On Sun, Nov 02, 2003 at 02:45:33PM -0500, Anthony DeRobertis wrote:
> You do realize that if we created a ballot with even 4 different 
> orthogonal options with all combinations, our ballot would have 16[0] 
> options on it?

So?

As a general rule, the discussion process tends to reveal the major
clusters of opinion.  But, yeah, if you demanded that the discussions
be carried out with no allowance for intelligence on anyone's part,
then you could get a lot of trivial variations on the most trivial issues.

Have you noticed that people tend to adopt ideas that they think are
good?  Most of the amendments tend to be accepted by the proposer and
the seconders.  Not all, of course, because sometimes people do have
differing ideals.

On the other hand, if there really four *orthogonal* issues, then maybe
there should be four ballots.  It's only when the issues are intertwined
that it makes sense to put them on the same ballot.

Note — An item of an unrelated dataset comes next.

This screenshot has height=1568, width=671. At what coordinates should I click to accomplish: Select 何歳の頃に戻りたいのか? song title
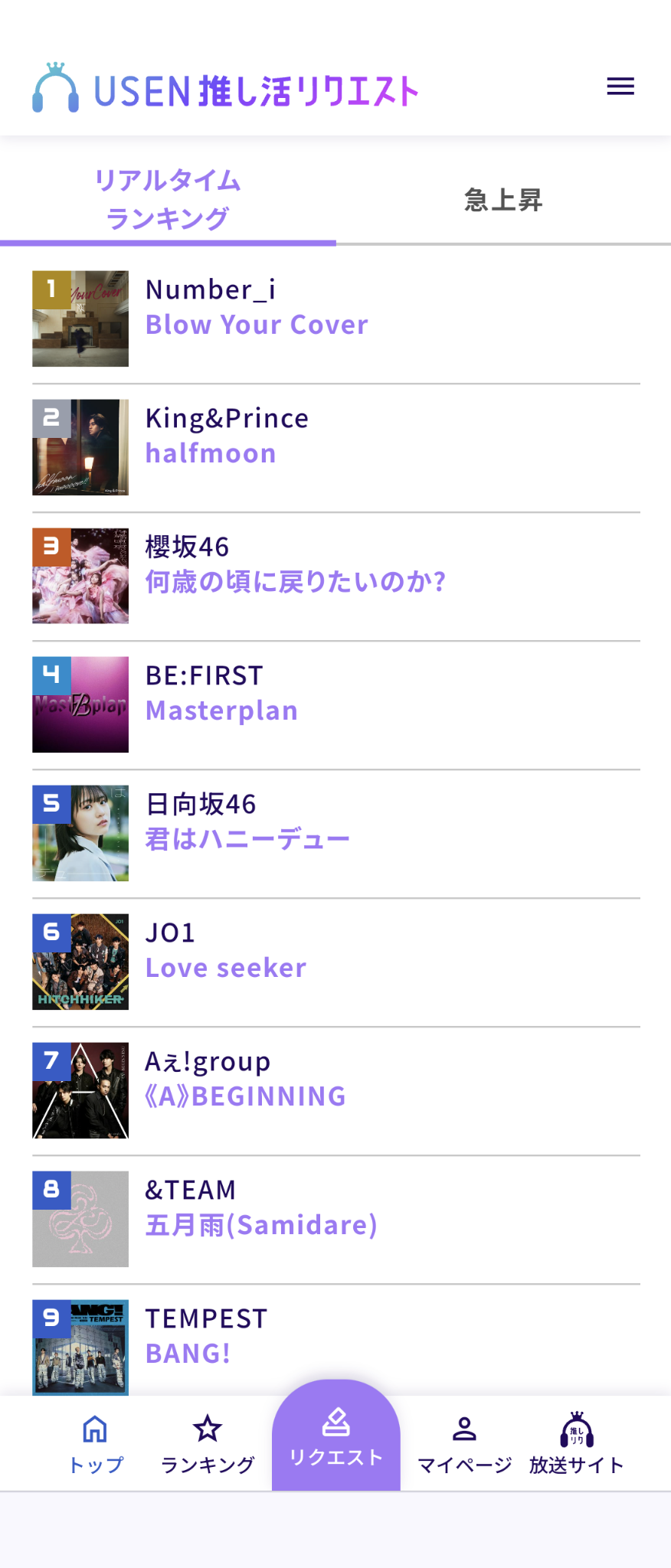(x=296, y=582)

> Add a firth, and you get 32, and so on. I think its a 
> flaw in our voting system if we encourage our ballot to look like it 
> needs the word "Made in California" stamped on it.
> 
> [0] .C. + .C. + .C. + .C. + 1 (further discussion). Hope the Unicode 
> comes out.

I see .C. + .C. + .C. + .C. + 1.

Anyways, should there ever be reason to vote on hundreds of options
(perhaps ... in a leader election), our balloting system would be quite
a bit more robust than california's.

Or: if there's a reason to have that many options, then why shouldn't
we have that many options?

If there's no reason, then what's the issue?